### REQUIRED WORK
Produce word for word the lines of the data below running from the one that has "[admin] (294, 2488)" to the one that has "ASAYİŞ (110, 2421)", inclusive, and no others.

# # # # # # #

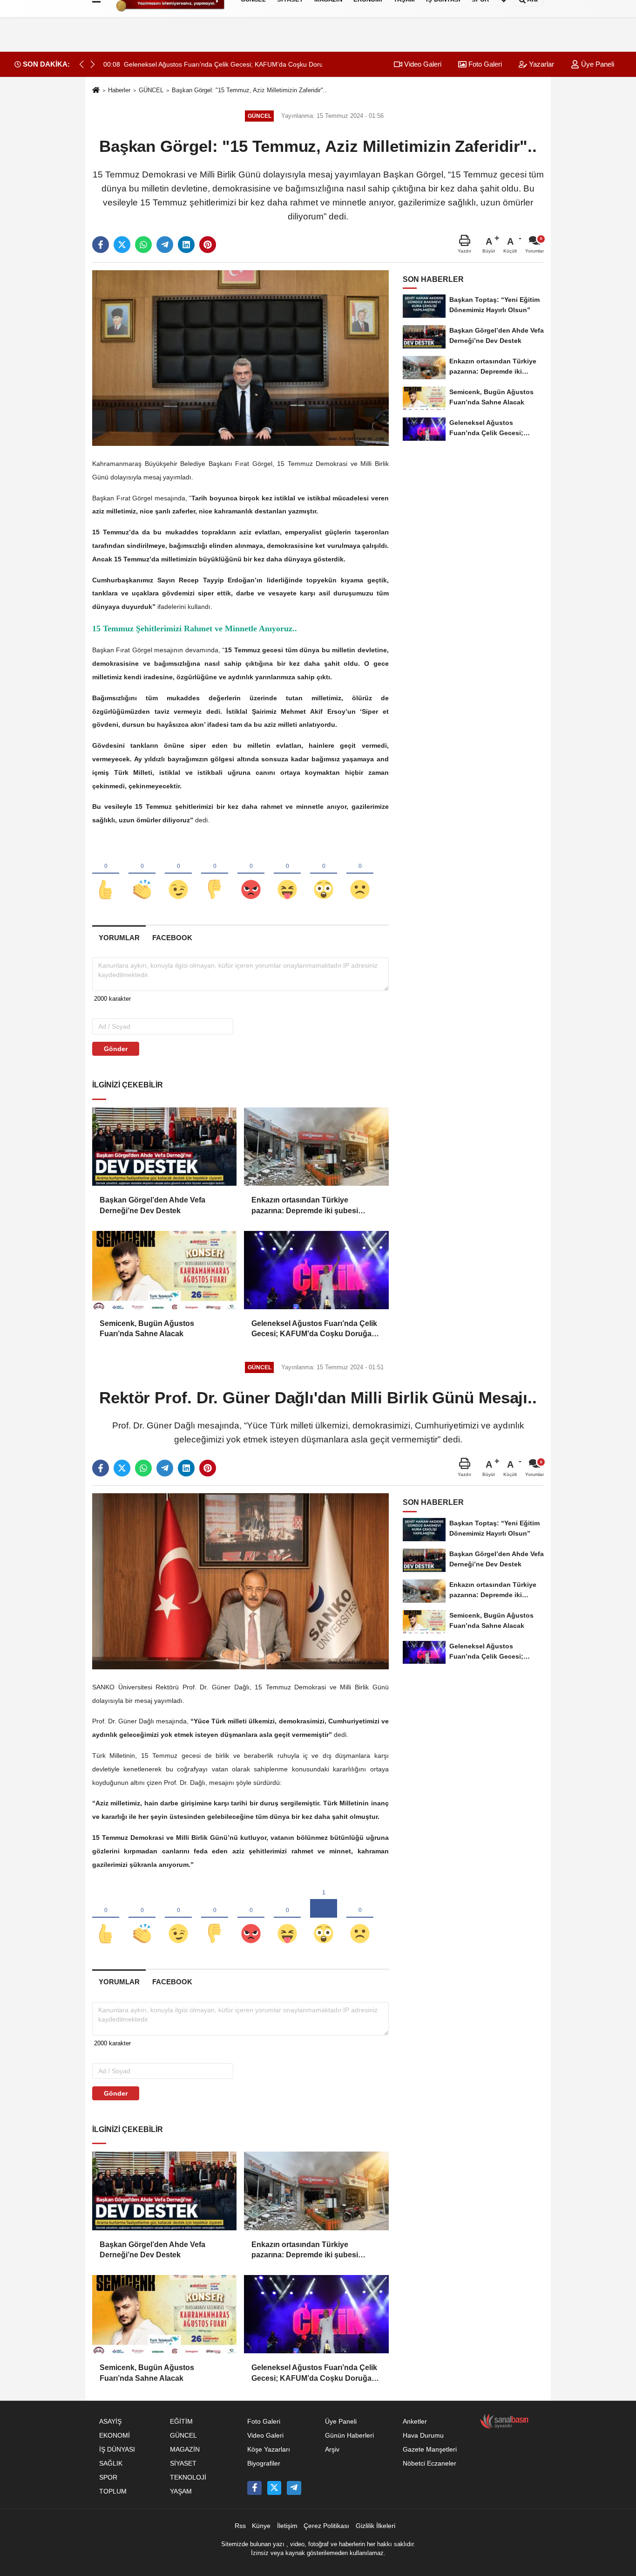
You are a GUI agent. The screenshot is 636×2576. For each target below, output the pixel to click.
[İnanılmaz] (323, 874)
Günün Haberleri (349, 2435)
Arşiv (332, 2449)
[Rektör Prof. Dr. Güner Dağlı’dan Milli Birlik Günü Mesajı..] (240, 1581)
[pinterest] (207, 244)
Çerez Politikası (326, 2525)
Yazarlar (540, 64)
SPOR (108, 2477)
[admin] (294, 2488)
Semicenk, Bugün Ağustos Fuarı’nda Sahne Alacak (147, 1328)
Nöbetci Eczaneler (429, 2463)
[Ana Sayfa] (96, 90)
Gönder (116, 1048)
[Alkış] (142, 874)
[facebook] (100, 244)
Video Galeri (421, 64)
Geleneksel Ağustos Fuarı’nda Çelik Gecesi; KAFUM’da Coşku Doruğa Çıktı (314, 1329)
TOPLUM (113, 2491)
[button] (92, 64)
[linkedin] (186, 244)
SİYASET (183, 2463)
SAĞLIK (110, 2463)
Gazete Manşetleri (430, 2449)
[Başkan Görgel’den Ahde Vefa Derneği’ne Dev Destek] (164, 1146)
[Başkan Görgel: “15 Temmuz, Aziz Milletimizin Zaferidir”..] (240, 357)
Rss (240, 2525)
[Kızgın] (250, 874)
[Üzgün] (359, 874)
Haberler (119, 90)
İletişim (287, 2525)
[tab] (119, 937)
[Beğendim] (105, 874)
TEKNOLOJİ (188, 2477)
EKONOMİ (114, 2435)
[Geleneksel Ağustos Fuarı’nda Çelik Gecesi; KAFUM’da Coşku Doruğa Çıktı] (316, 1270)
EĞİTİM (181, 2421)
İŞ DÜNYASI (117, 2449)
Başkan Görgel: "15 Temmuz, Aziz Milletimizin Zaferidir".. (249, 90)
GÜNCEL (151, 90)
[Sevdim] (178, 874)
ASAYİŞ (110, 2421)
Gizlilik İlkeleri (375, 2525)
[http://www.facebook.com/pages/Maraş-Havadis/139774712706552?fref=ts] (254, 2488)
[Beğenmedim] (214, 874)
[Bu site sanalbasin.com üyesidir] (504, 2421)
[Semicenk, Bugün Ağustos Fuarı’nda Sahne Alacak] (164, 1270)
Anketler (415, 2421)
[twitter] (122, 244)
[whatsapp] (143, 244)
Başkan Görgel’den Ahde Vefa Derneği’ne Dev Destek (152, 1205)
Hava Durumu (423, 2435)
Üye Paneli (596, 64)
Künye (261, 2525)
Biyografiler (263, 2463)
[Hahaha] (287, 874)
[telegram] (164, 244)
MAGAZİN (185, 2449)
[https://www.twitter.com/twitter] (274, 2488)
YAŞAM (181, 2491)
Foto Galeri (484, 64)
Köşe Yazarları (268, 2449)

# # # # # # #

### RESPONSE BOX
[admin] (294, 2488)
Semicenk, Bugün Ağustos Fuarı’nda Sahne Alacak (147, 1328)
Nöbetci Eczaneler (429, 2463)
[Ana Sayfa] (96, 90)
Gönder (116, 1048)
[Alkış] (142, 874)
[facebook] (100, 244)
Video Galeri (421, 64)
Geleneksel Ağustos Fuarı’nda Çelik Gecesi; KAFUM’da Coşku Doruğa Çıktı (314, 1329)
TOPLUM (113, 2491)
[button] (92, 64)
[linkedin] (186, 244)
SİYASET (183, 2463)
SAĞLIK (110, 2463)
Gazete Manşetleri (430, 2449)
[Başkan Görgel’den Ahde Vefa Derneği’ne Dev Destek] (164, 1146)
[Başkan Görgel: “15 Temmuz, Aziz Milletimizin Zaferidir”..] (240, 357)
Rss (240, 2525)
[Kızgın] (250, 874)
[Üzgün] (359, 874)
Haberler (119, 90)
İletişim (287, 2525)
[tab] (119, 937)
[Beğendim] (105, 874)
TEKNOLOJİ (188, 2477)
EKONOMİ (114, 2435)
[Geleneksel Ağustos Fuarı’nda Çelik Gecesi; KAFUM’da Coşku Doruğa Çıktı] (316, 1270)
EĞİTİM (181, 2421)
İŞ DÜNYASI (117, 2449)
Başkan Görgel: "15 Temmuz, Aziz Milletimizin Zaferidir".. (249, 90)
GÜNCEL (151, 90)
[Sevdim] (178, 874)
ASAYİŞ (110, 2421)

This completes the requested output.